__TEXT__
################

Obv: stylized crescents and wreaths with hidden faces.

Rev: Celtic warrior on horse right, carrying carnyx.

The Catuvellauni (Common Brittonic: *Catu-wellaunī, "war-chiefs") were a Celtic tribe or state of southeastern Britain before the Roman conquest, attested by inscriptions into the 4th century.

The fortunes of the Catuvellauni and their kings before the conquest can be traced through ancient coins and scattered references in classical histories. They are mentioned by Cassius Dio, who implies that they led the resistance against the conquest in AD 43. They appear as one of the civitates of Roman Britain in Ptolemy's Geography in the 2nd century, occupying the town of Verlamion (modern St Albans) and the surrounding areas of Hertfordshire, Bedfordshire and southern Cambridgeshire.

Their territory was bordered to the north by the Iceni and Corieltauvi, to the east by the Trinovantes, to the west by the Dobunni and Atrebates, and to the south by the Regni and Cantiaci.

== Name ==
The name 'Catuvellauni' (Common Brittonic: *Catu-*walo, 'war-chiefs, chiefs-of-war') stems from the Celtic root *catu- ('combat') attached to *walo ('chiefs, prince'). It is probably related to the name of the 'Catalauni', a Belgic tribe dwelling in the modern Champagne region during the Roman period.

################

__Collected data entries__
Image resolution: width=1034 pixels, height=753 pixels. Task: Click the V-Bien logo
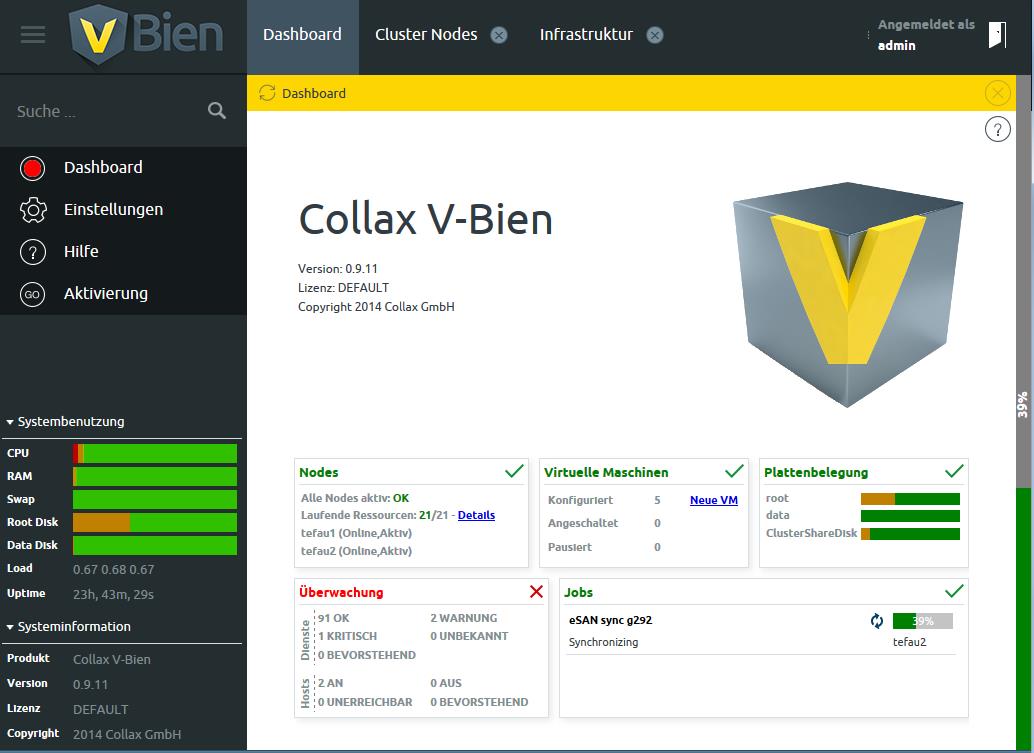pos(148,35)
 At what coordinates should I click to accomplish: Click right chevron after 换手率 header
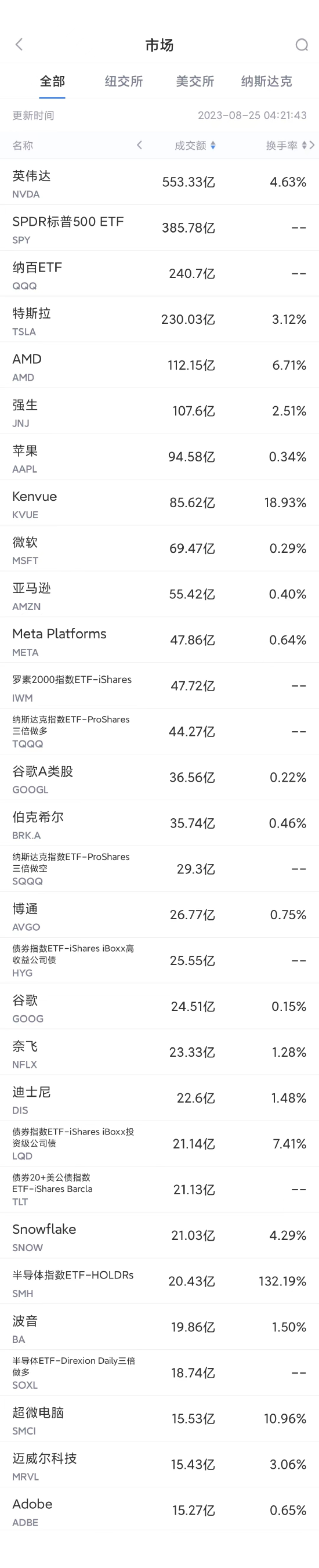tap(311, 145)
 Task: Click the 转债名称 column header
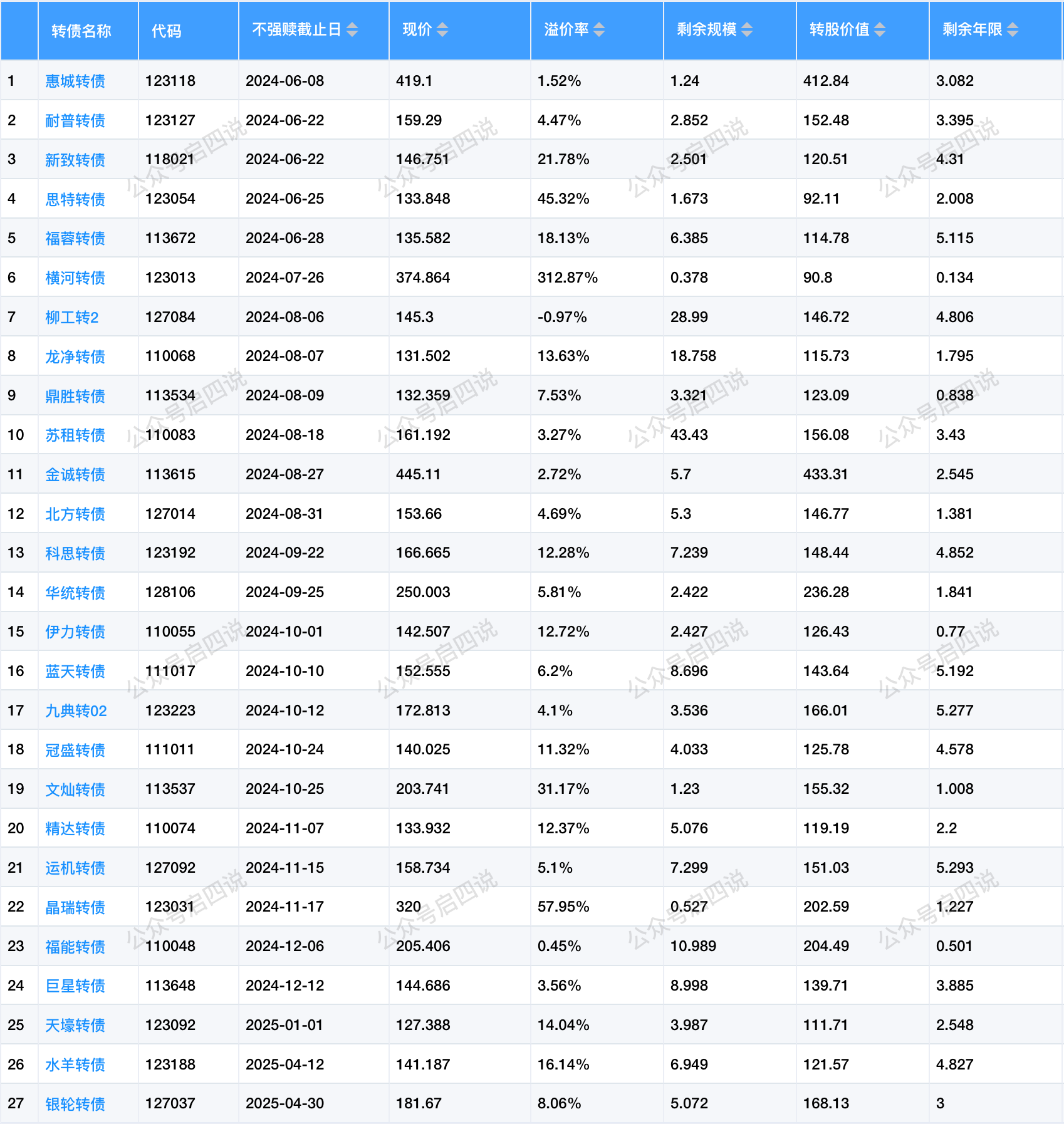(81, 31)
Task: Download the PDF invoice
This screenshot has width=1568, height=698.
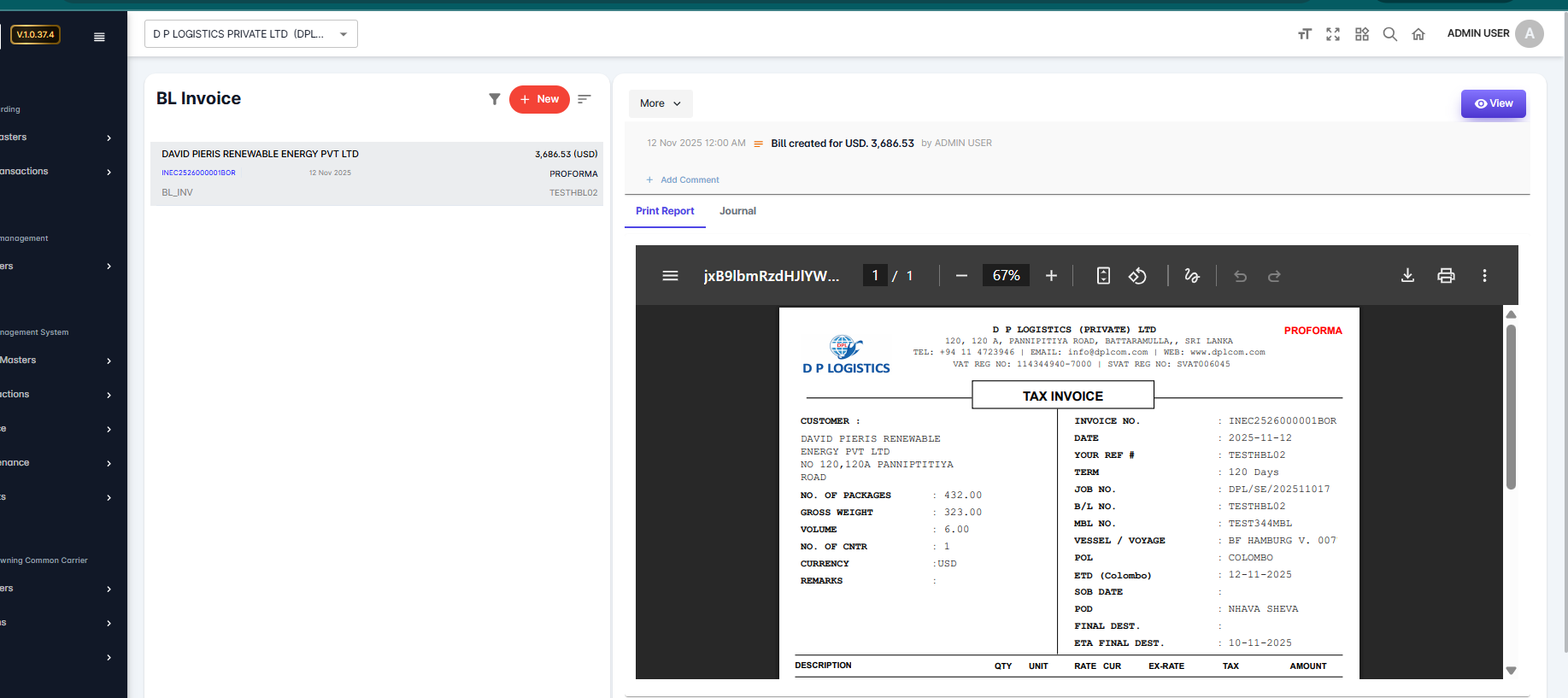Action: (1407, 275)
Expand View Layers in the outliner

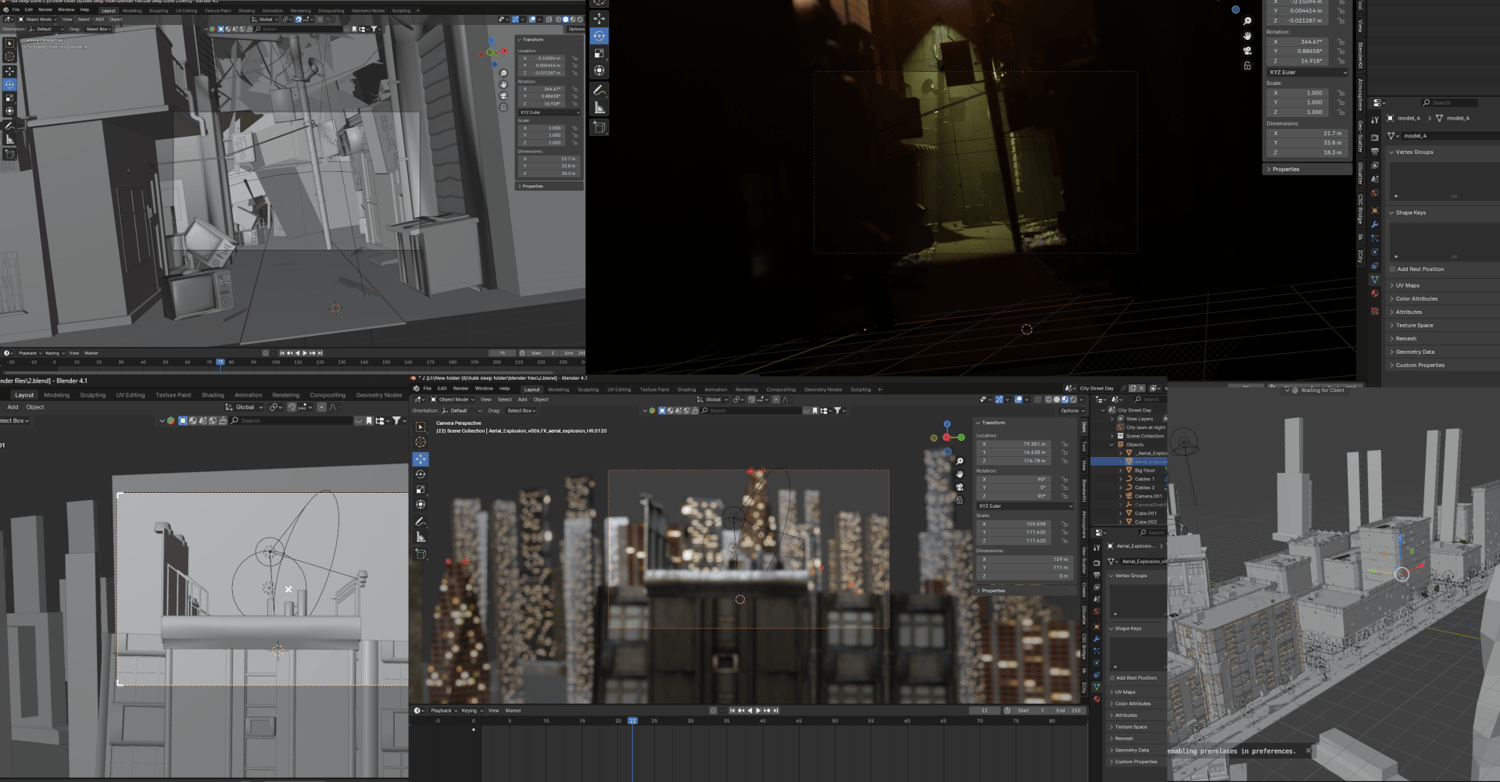(1111, 419)
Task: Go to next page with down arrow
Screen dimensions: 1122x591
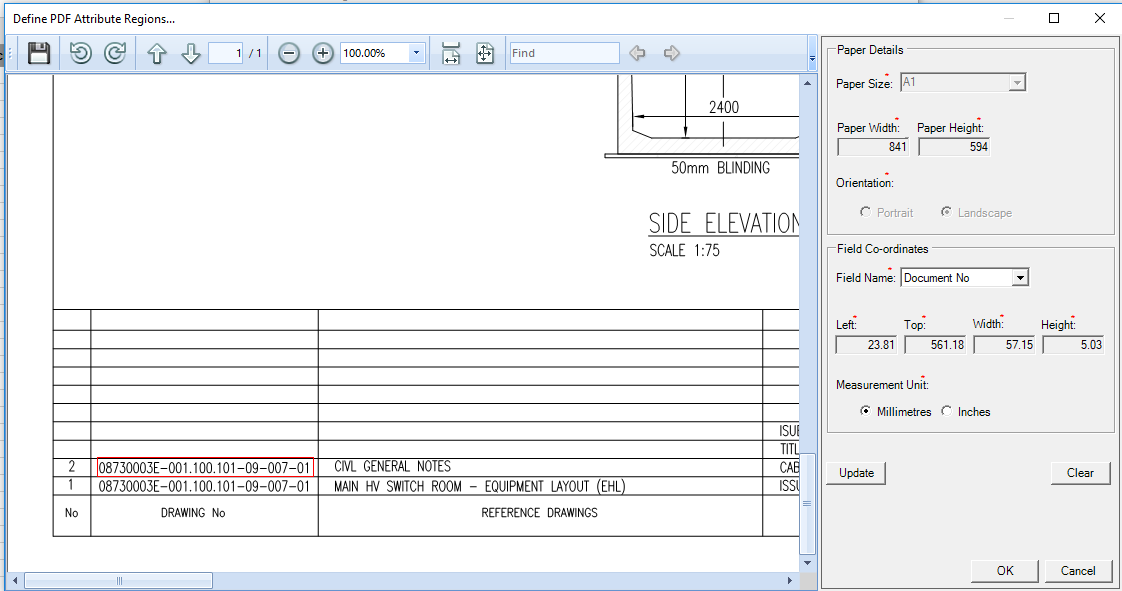Action: 191,52
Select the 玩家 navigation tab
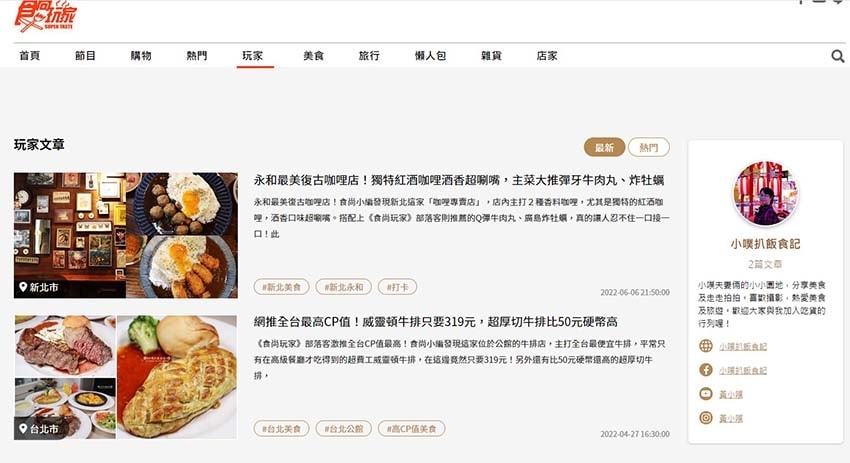This screenshot has width=850, height=463. coord(253,55)
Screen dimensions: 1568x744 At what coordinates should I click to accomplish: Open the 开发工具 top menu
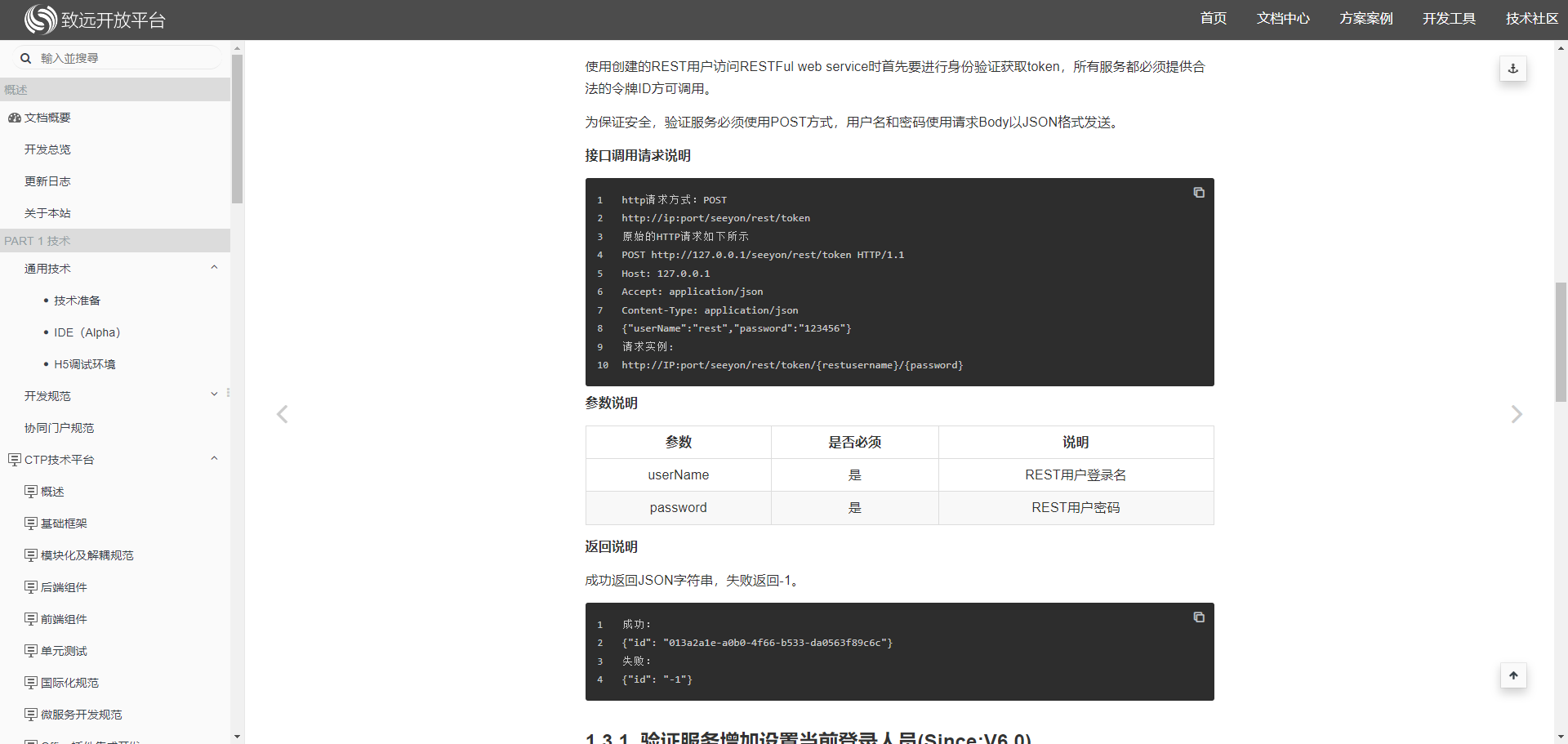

################

__PROBLEMS AND TASKS__
a - In the text on the Catuvellauni, which tribe bordered their territory to the east?
b - Reproduce the text on the Catuvellauni word for word, everything from "Obv: stylized crescents" down to "and southern Cambridgeshire.".
c - Resume the text on the Catuvellauni from the point where it stops.

__WRITTEN ANSWERS__
a - The Trinovantes.

b -
Obv: stylized crescents and wreaths with hidden faces.

Rev: Celtic warrior on horse right, carrying carnyx.

The Catuvellauni (Common Brittonic: *Catu-wellaunī, "war-chiefs") were a Celtic tribe or state of southeastern Britain before the Roman conquest, attested by inscriptions into the 4th century.

The fortunes of the Catuvellauni and their kings before the conquest can be traced through ancient coins and scattered references in classical histories. They are mentioned by Cassius Dio, who implies that they led the resistance against the conquest in AD 43. They appear as one of the civitates of Roman Britain in Ptolemy's Geography in the 2nd century, occupying the town of Verlamion (modern St Albans) and the surrounding areas of Hertfordshire, Bedfordshire and southern Cambridgeshire.

c -
==Before the Roman conquest==
The Catuvellauni are part of the Aylesford-Swarling archaeological group in Southern England often linked to Belgic Gaul and possibly to an actual Belgic conquest of the region alluded to by Caesar. John T. Koch conjectures that the Battle of the Catalaunian Plains and the modern name of Châlons-en-Champagne preserves the name of an original continental tribe of Catuvellauni, a name he derives from a compound of the ancient Celtic roots *katu- ("battle") and *wer-lo ("better"), thus meaning "excelling in battle", the same source as that of the later British and Breton personal name Cadwallon.

Cassivellaunus, who led the resistance to Julius Caesar's first expedition to Britain in 54 BC, is often taken to have belonged to the Catuvellauni. His tribal background is not mentioned by Caesar, but his territory, north of the Thames and to the west of the Trinovantes, corresponds to that later occupied by the Catuvellauni. The extensive earthworks at Devil's Dyke near Wheathampstead, Hertfordshire are thought to have been the tribe's original capital.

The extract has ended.